В тусклом свете уличных фонарей, который просачивался в мою комнату в Сьерра-Сити, я видела очертания Монстра и перо, которое подарил мне Дуг, прикрепленное к раме. Я думала о корвидологии. Гадала, действительно ли это перо — символ, или оно просто безделушка, которую я таскала с собой. Я одновременно и придавала вещам огромное значение, и не верила во всю эту запредельную чушь. Я была одновременно и искательницей — и скептиком. Я не знала, к чему приложить свою веру, и есть ли нечто такое, к чему ее приложить. Даже не могла с уверенностью определить, что на самом деле означает слово «вера» во всей его сложности. Мне во всем виделась и возможная мощь, и возможная фальшивка. «Ты — искательница, — сказала мне мама, лежа в больничной постели в последнюю неделю своей жизни, — как и я». Но я не знала, что именно искала моя мать. Да и искала ли она что-нибудь? Это был единственный вопрос, который я ей не задавала. Но даже если бы она сказала мне, я усомнилась бы в ее словах, заставляя объяснять, что такое духовная реальность, спрашивая, как ее можно доказать. Я сомневалась даже в тех вещах, чью истинность доказать было возможно. «Тебе следовало бы ходить к психотерапевту», — говорили мне все после смерти матери. И в конечном счете — в бездне самых мрачных моментов того года, который предшествовал походу, я это сделала. Но веры в докторов у меня не было. Я так и не позвонила другому терапевту, которого рекомендовал Винс. У меня была проблема, которую не мог разрешить ни один психотерапевт, — скорбь, которую не мог смягчить ни один мужчина ни в одной комнате.
Я гадала, действительно ли это перо — символ, или оно просто безделушка, которую я таскала с собой.
Я выбралась из постели, завернулась в полотенце и босиком вышла в коридор, минуя дверь Грэга. Дойдя до ванной, захлопнула за собой дверь, повернула кран и легла в ванну. Горячая вода была подобна волшебству, ее грохот наполнял комнату, пока я не завернула кран. И тогда воцарилось молчание, которое казалось более безмолвным, чем прежде. Я откинулась назад, легла спиной на идеально выверенный изгиб фарфора и уставилась в стену, а потом услышала стук в дверь.
— Да-да? — проговорила я, но ответа не было, лишь звук шагов, удаляющихся по коридору.
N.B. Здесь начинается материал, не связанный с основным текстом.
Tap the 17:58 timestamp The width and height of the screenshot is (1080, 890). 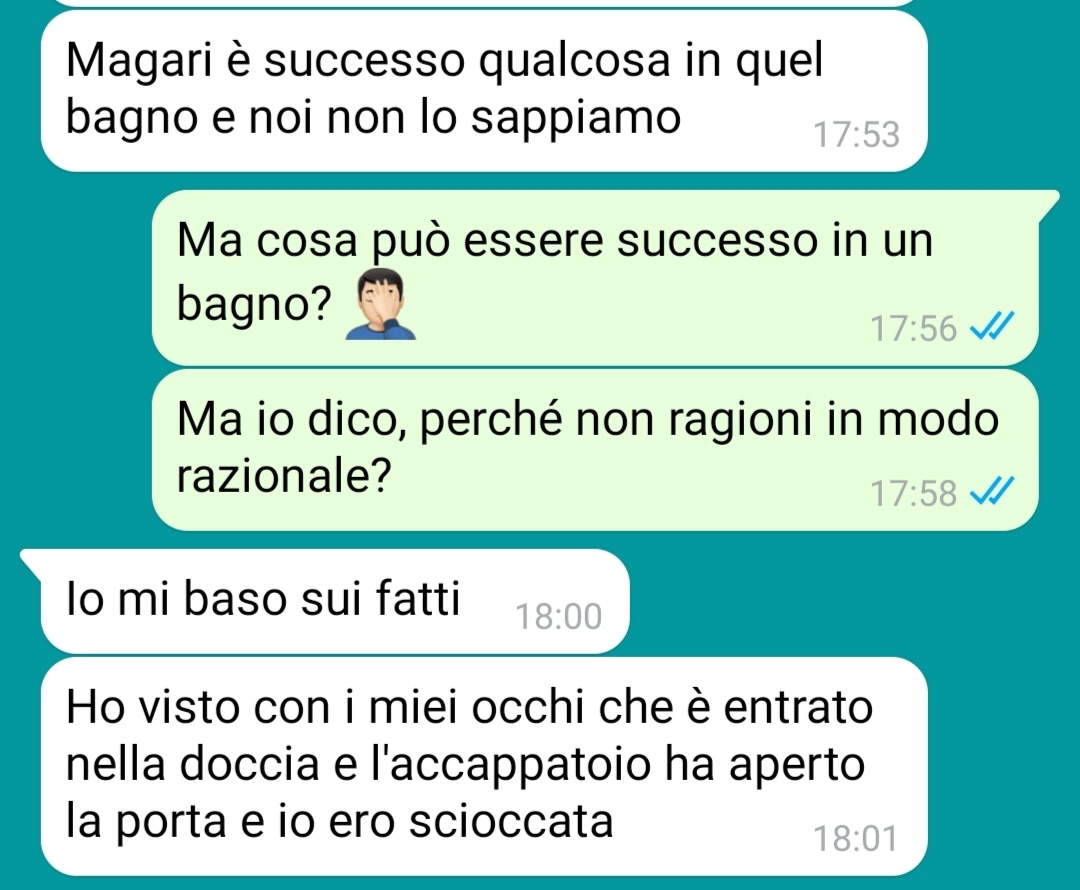(x=913, y=493)
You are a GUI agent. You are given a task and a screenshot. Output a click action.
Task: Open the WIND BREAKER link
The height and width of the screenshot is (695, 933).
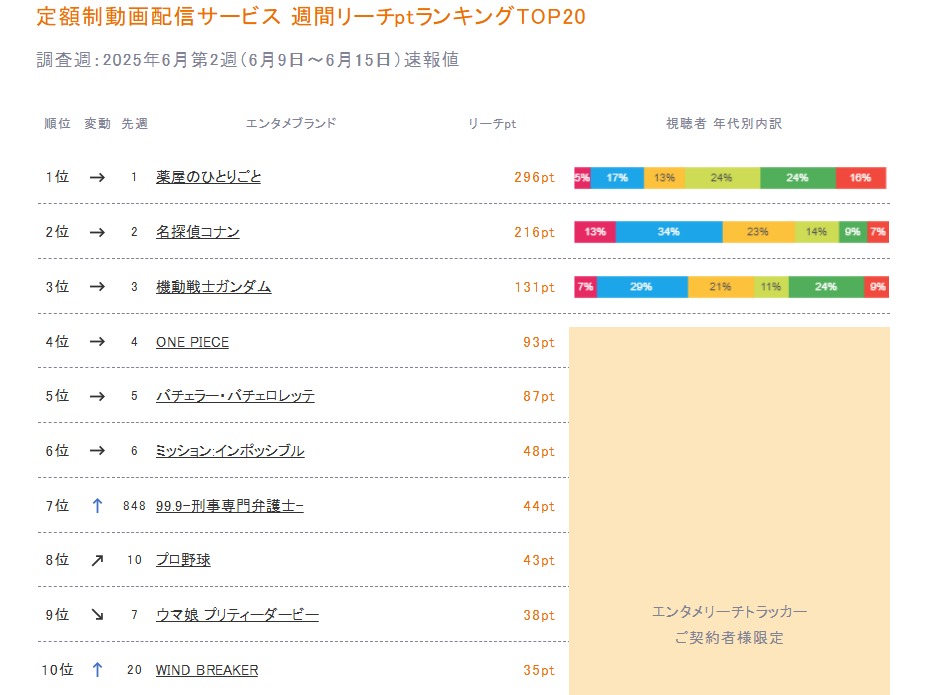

— Здесь уже кое-кто есть, занято, — сказала я погромче, хотя это было очевидно.
Я протянула руку, достала мочалку с полочки возле ванны и принялась тереть себя ею, хотя была уже чистой. Я терла и терла лицо, и шею, и горло, и грудь, и живот, и спину, и ягодицы, и руки, и ноги, и ступни…
«Первое, что я делала, когда каждый из вас рождался, это целовала вас с головы до ног, — рассказывала мама мне, брату и сестре. — Я должна была сосчитать каждый пальчик, каждую ресничку. Я проводила пальцами по линиям на ваших ладошках».
Я не помнила этого — и все же никогда этого не забывала. Это было такой же частью меня, как и слова отца, грозящего, что он выбросит меня из окна. Даже в большей степени.